My assumption is that unsupported annotations break something instead of being ignored silently.

tl;dr Seems like using annotation unsupported by Traefik in Ingress object makes one traefik pod respond with HTTP 418 without logging it.

I presume your ingresses likely have some annotations related to AWS load balancer, which may trigger the same behavior.

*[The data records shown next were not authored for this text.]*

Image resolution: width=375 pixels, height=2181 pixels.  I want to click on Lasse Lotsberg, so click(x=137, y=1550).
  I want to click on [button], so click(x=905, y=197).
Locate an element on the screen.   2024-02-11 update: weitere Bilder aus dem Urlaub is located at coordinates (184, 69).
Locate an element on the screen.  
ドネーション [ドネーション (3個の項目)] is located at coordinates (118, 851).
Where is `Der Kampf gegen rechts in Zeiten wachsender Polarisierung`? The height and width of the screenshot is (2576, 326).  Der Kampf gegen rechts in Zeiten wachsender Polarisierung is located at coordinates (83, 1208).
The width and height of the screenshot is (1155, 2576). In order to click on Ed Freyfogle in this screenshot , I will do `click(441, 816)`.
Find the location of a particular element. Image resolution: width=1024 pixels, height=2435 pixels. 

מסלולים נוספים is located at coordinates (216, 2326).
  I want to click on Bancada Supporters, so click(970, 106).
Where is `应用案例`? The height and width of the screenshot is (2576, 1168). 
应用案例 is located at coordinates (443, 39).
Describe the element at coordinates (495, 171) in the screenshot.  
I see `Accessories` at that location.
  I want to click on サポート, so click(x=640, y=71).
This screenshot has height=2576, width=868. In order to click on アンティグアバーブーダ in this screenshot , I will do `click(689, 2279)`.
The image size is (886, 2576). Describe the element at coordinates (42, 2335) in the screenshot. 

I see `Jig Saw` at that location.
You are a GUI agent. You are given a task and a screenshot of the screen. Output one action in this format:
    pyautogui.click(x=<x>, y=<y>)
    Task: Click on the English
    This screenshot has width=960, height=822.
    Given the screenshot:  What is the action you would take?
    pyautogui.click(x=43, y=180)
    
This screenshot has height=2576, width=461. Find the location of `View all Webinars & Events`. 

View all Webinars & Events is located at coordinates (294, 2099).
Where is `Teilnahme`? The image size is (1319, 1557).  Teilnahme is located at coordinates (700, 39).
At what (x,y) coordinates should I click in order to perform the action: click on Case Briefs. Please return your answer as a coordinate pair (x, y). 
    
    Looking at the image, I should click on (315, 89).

If anyone from Traefik team is here, please let me know if I should post these findings as an issue on main github or somwhere else.

Appendix

My HelmChartConfig for Traefik:

apiVersion: helm.cattle.io/v1
kind: HelmChartConfig
metadata:
  name: rke2-traefik
  namespace: kube-system
spec:
  failurePolicy: reinstall
  valuesContent: |-
    ingressRoute:
      dashboard:
        enabled: true
        matchRule: Host(`dashboard.localhost`)
        entryPoints: ["websecure"]
    logs:
      general:
        level: "DEBUG"
      access:
        enabled: true
        format: "json"
    providers:
      kubernetesIngressNginx:
        enabled: true
      kubernetesGateway:
        enabled: true

relevant part of Harbor values.yaml:

expose:
  type: ingress
  tls:
    enabled: true
    certSource: secret
    secret:
      secretName: harbor-tls
  ingress:
    hosts:
      core: registry.local
    controller: default
    className: "nginx"

externalURL: https://registry.local

entirety of generated Ingress object:

apiVersion: networking.k8s.io/v1
kind: Ingress
metadata:
  annotations:
      ingress.kubernetes.io/proxy-body-size: "0"
      ingress.kubernetes.io/ssl-redirect: "true"
      nginx.ingress.kubernetes.io/proxy-body-size: "0"
      nginx.ingress.kubernetes.io/ssl-redirect: "true"
  labels:
    app: harbor
    app.kubernetes.io/instance: harbor
    app.kubernetes.io/managed-by: Helm
    app.kubernetes.io/name: harbor
    app.kubernetes.io/part-of: harbor
    app.kubernetes.io/version: 2.13.1
    chart: harbor
    heritage: Helm
    release: harbor
  name: harbor-ingress
  namespace: harbor
spec:
  ingressClassName: nginx
  rules:
  - host: registry.local
    http:
      paths:
      - backend:
          service:
            name: harbor-core
            port:
              number: 80
        path: /api/
        pathType: Prefix
      - backend:
          service:
            name: harbor-core
            port:
              number: 80
        path: /service/
        pathType: Prefix
      - backend:
          service:
            name: harbor-core
            port:
              number: 80
        path: /v2/
        pathType: Prefix
      - backend:
          service:
            name: harbor-core
            port:
              number: 80
        path: /c/
        pathType: Prefix
      - backend:
          service:
            name: harbor-portal
            port:
              number: 80
        path: /
        pathType: Prefix
  tls:
  - hosts:
    - registry.local
    secretName: harbor-tls

If you think it’s a bug, try Traefik Github.